À TRAITER:
1. Traduisez en anglais cette phrase de l'extrait sur le témoignage de Boris Bondarev : « Les systèmes verticaux, un seul chef et des courroies de transmission, ont parfois l'apparence de l'efficacité. »
2. Relevez toutes les personnes désignées par leur nom dans l'extrait sur le témoignage de Boris Bondarev.

EXTRAIT DU TEXTE:

▬▬▬▬▬▬

Boris Bondarev raconte comment ses collègues et lui-même ont progressivement compris qu’il fallait répéter « comme des perroquets » la propagande dictée par le Kremlin, non pas pour en convaincre le reste du monde, mais pour conforter le Kremlin lui-même de la justesse de ses positions.

Selon lui, les diplomates russes savent tous que Poutine apprécie son Ministre des Affaires étrangères, Sergei Lavrov, parce qu’il lui répond toujours « oui », et dit au Président ce qu’il a envie d’entendre. De même, les télégrammes diplomatiques russes doivent rapporter à Moscou à quel point les positions du Kremlin sont comprises à l’étranger, et surtout minimiser toute information contraire.

Il n’est pas surprenant, écrit-il, que Poutine ait cru que la conquête de l’Ukraine serait facile. Il aurait su que c’était une mission impossible s’il avait demandé à son gouvernement une évaluation honnête. Ce diplomate qui a travaillé sur les questions militaires, écrit que beaucoup savaient que l’armée russe n’était pas aussi puissante que ce qu’en pensaient les Occidentaux, mais personne n’osait le dire.

Le diplomate ne révèle pas de secrets d’État ; il illustre simplement la faille majeure des régimes totalitaires : la loyauté passe avant la compétence. C’est devenu la règle dans la Russie de Poutine ; ça l’est aussi dans la Chine de Xi Jinping, qui se fait introniser cette semaine pour un troisième mandat.

Qui aurait osé dire à Vladimir Poutine que son armée n’était pas aussi opérationnelle qu’il croyait ? Qui osera tenir tête à Xi Jinping sur sa politique défaillante du zéro Covid ?

Les systèmes verticaux, un seul chef et des courroies de transmission, ont parfois l’apparence de l’efficacité. Mais ce sont aussi des machines à obéir, pas à réfléchir.

Le témoignage de Boris Bondarev fait immanquablement penser au « Rhinocéros », la pièce de Ionesco, où le conformisme conduit au totalitarisme : il donne ainsi une des clés de l’échec de Poutine en Ukraine.

▬▬▬▬▬▬

(Enregistrements provenant d'une source de données)
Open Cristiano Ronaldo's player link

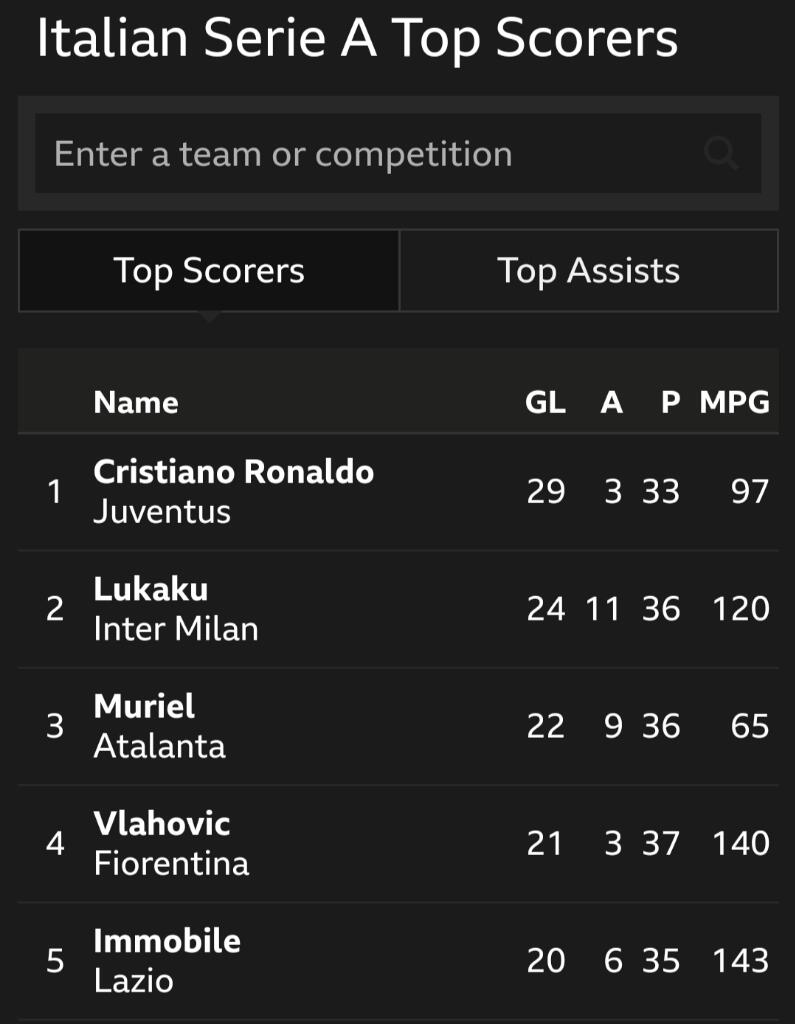(233, 472)
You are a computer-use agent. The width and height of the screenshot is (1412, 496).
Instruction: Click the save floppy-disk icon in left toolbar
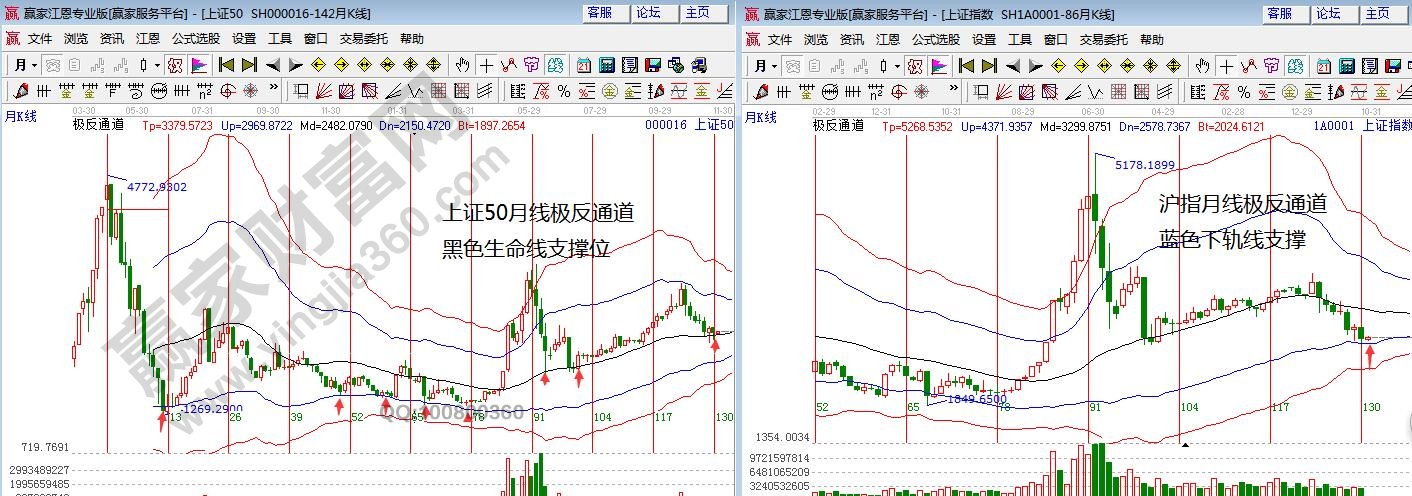652,65
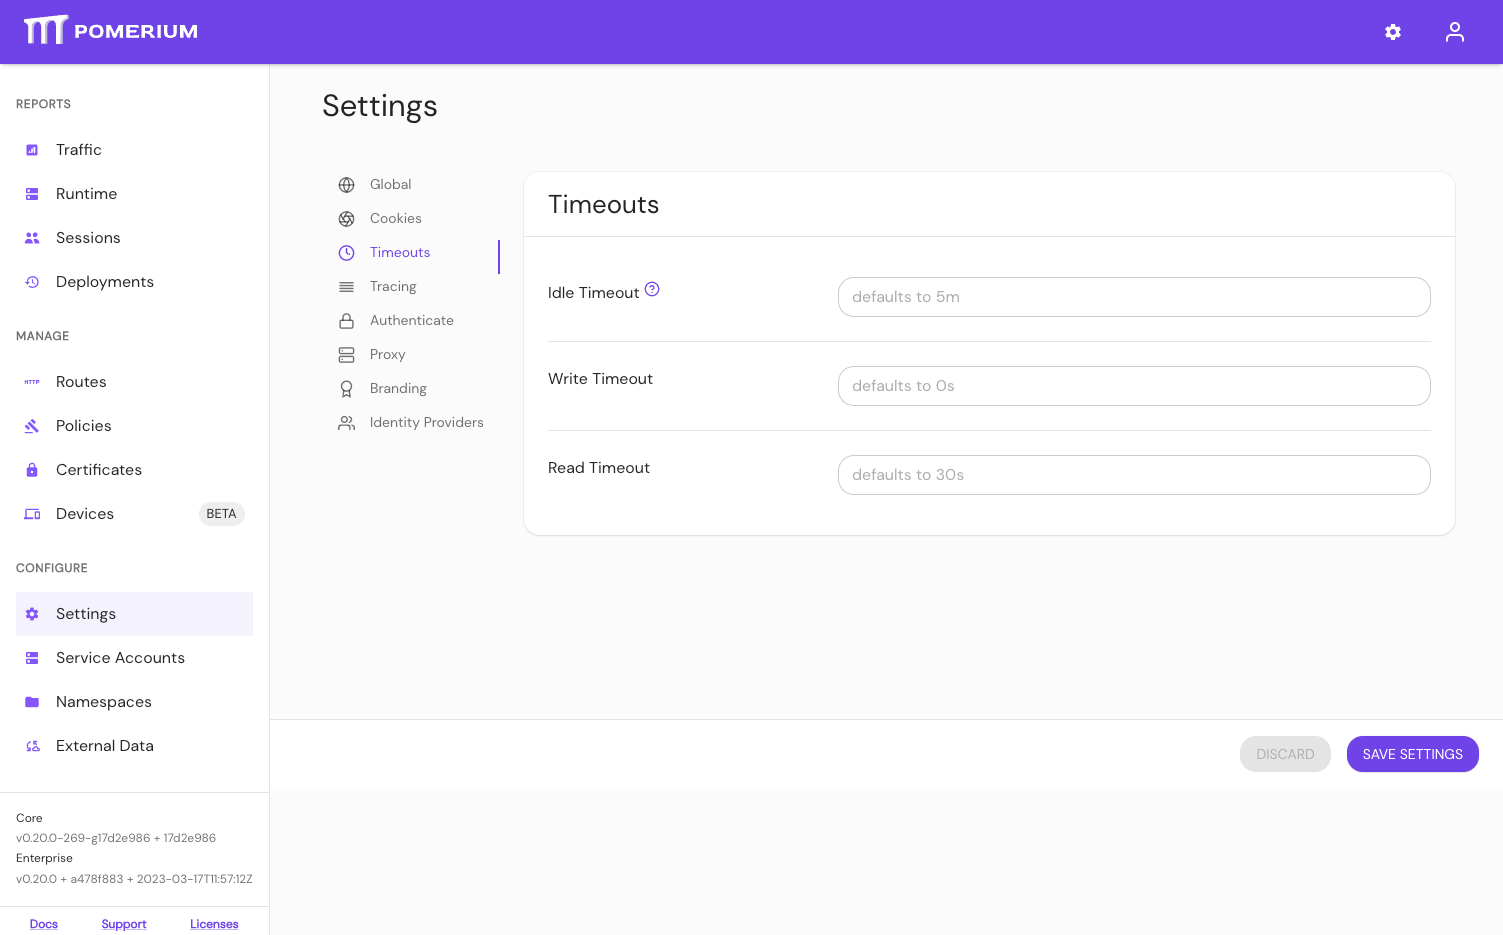This screenshot has width=1503, height=935.
Task: Click the Authenticate lock icon
Action: pos(347,321)
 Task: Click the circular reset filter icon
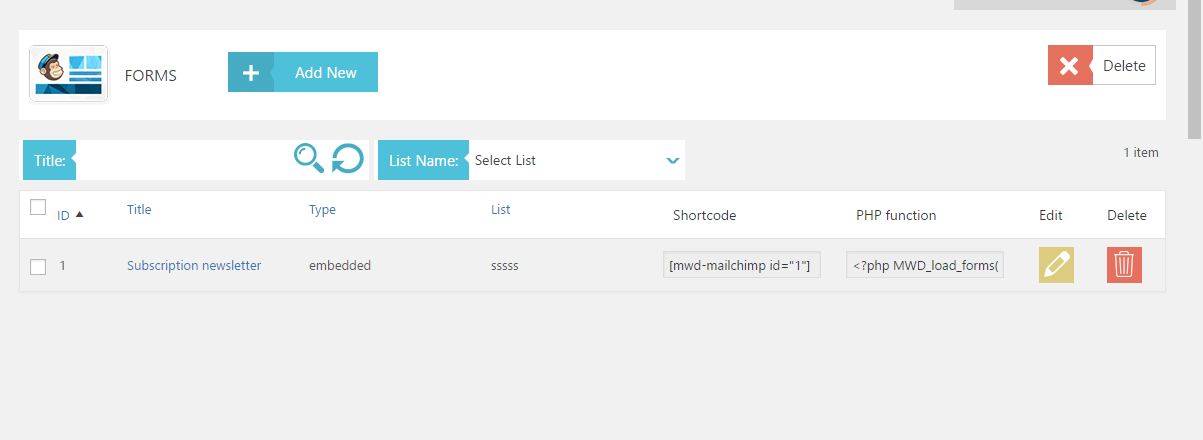347,159
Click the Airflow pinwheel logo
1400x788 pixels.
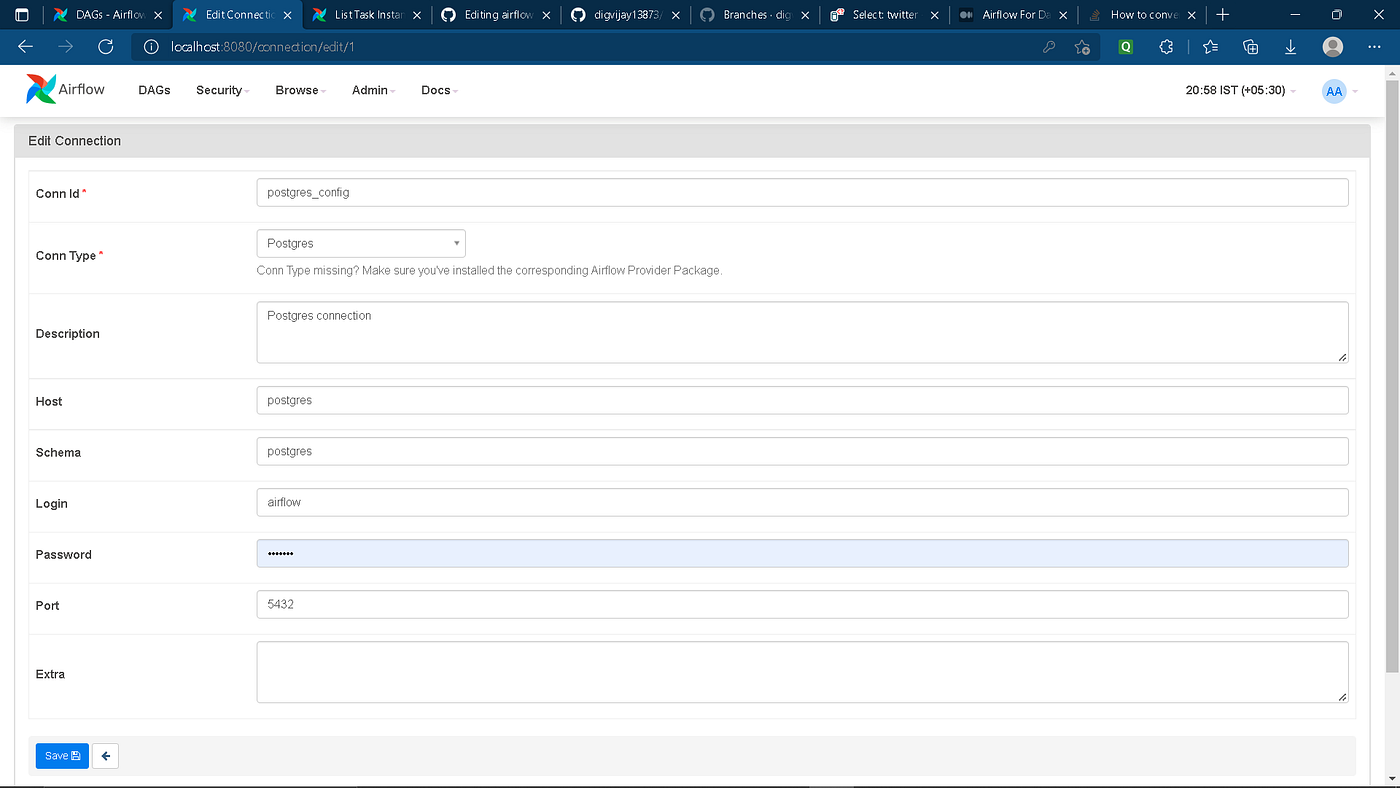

▬▬▬▬▬▬

RÉPONSES PAR CONSIGNE:
1. Vertical systems, a single leader and transmission belts, sometimes have the appearance of efficiency.

2. Boris Bondarev, Vladimir Poutine, Sergei Lavrov, Xi Jinping, Ionesco